Il mio nuovo articolo uscito oggi sull’Huffington Post.

 

Morire a poche miglia dall’Italia. Solo. Perché i soldi della famiglia sono bastati appena a metterlo in salvo per poco tempo, in fuga dalla fame e dalla guerra, lontano da opportunità impossibili nel suo Paese. Il ragazzo venuto dalla Somalia non c’è più: è morto a bordo di una nave che si chiama Dignity. Un nome quasi beffardo per chi ha visto massacrata la sua dignità umana. Maltrattamenti e abusi, percosse e lavori in schiavitù, detenzione e violenze vengono descritti nei racconti dei ragazzi, poco più che bambini, che arrivano in Italia senza essere accompagnati da un adulto.

Dall’inizio dell’anno sono 10.300 minori i minori sbarcati sulle nostre coste e di questi oltre 7.400 non accompagnati: un numero troppo elevato che impone la necessità di mettere in campo tutte le misure possibili volte a tutelare questi bambini e adolescenti, i soggetti più fragili nella fragile umanità migrante. Non un numero indistinto e astratto, ma storie di vita segnate da traumi che ne hanno minato gravemente lo sviluppo e la capacità di guardare ancora con fiducia al futuro.

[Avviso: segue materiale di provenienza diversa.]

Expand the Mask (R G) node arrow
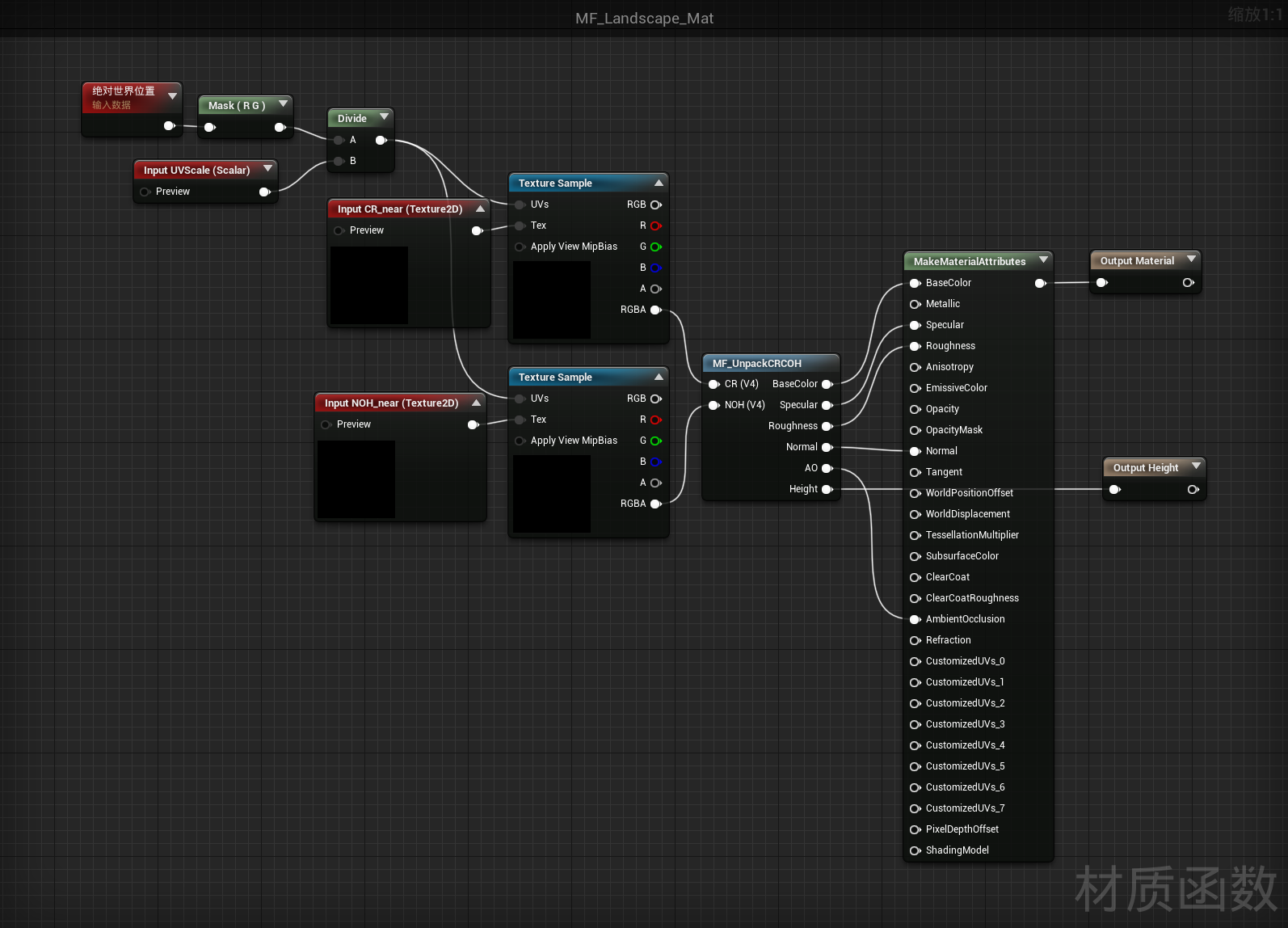 pos(283,104)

È quindi decisiva l’azione del governo su questo fronte per far sì che i minorenni soli possano trovare nel nostro Paese un’occasione di riscatto. A fronte della violazione dei più elementari diritti dell’infanzia di cui sono vittime, occorre accelerare l’iter della proposta di legge presentata dal Pd per arrivare all’istituzione di un sistema nazionale di accoglienza e protezione che tuteli in modo efficace e responsabile i loro diritti umani, per evitare ulteriori sofferenze. Così come è prioritario il rafforzamento delle misure di vigilanza che impediscano ai minori stranieri non accompagnati di finire vittime del lavoro nero, della prostituzione, della microcriminalità, dello spaccio, della delinquenza organizzata e persino del traffico di organi.

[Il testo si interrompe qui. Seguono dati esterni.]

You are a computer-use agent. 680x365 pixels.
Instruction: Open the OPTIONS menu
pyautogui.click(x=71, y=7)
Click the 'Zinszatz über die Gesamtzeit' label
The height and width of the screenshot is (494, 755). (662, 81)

Mettere gli ultimi al centro della politica significa affrontare eticamente le incognite che qualificano lo stare dentro la storia. Per cogliere il significato politico di questa emergenza umanitaria occorre riumanizzare il senso della relazione tra i soggetti, cercando di alimentare una cultura della solidarietà e dei diritti, contrastando la cultura della paura, della contrapposizione e dell’esclusione.

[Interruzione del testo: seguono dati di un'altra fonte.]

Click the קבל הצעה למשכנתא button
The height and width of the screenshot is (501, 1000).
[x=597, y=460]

L’impegno verso l’inclusione trova splendida espressione in un verso di Rilke che dice “Là dove sei tu, si apre un mondo per me”. Queste parole sono l’opposto del “dove sono io non puoi starci tu” o del “togliti di lì che mi ci metto io”, che corrispondono invece alle leggi della fisica dei corpi (dove c’è una cosa non vi può esserne un’altra). Cose, appunto, non relazioni umane tra persone. La politica delle ruspe e dei respingimenti, trattando le persone come cose, disumanizza i rapporti umani, li riduce all’utilizzabilità, alla strumentalità, all’indifferenza e si esprime secondo i modi della sopraffazione, dell’aggressività, del possesso, della strumentalizzazione, del tornaconto.

Nelle parole di Rilke c’è invece il valore dell’incontro autentico tra persone umane che, a differenza delle leggi della fisica, afferma le legge dell’umano, ossia della condivisione, dall’accoglienza, dell’aver cura, dell’essere l’uno per l’altro anziché l’uno accanto all’altro nell’indifferenza reciproca.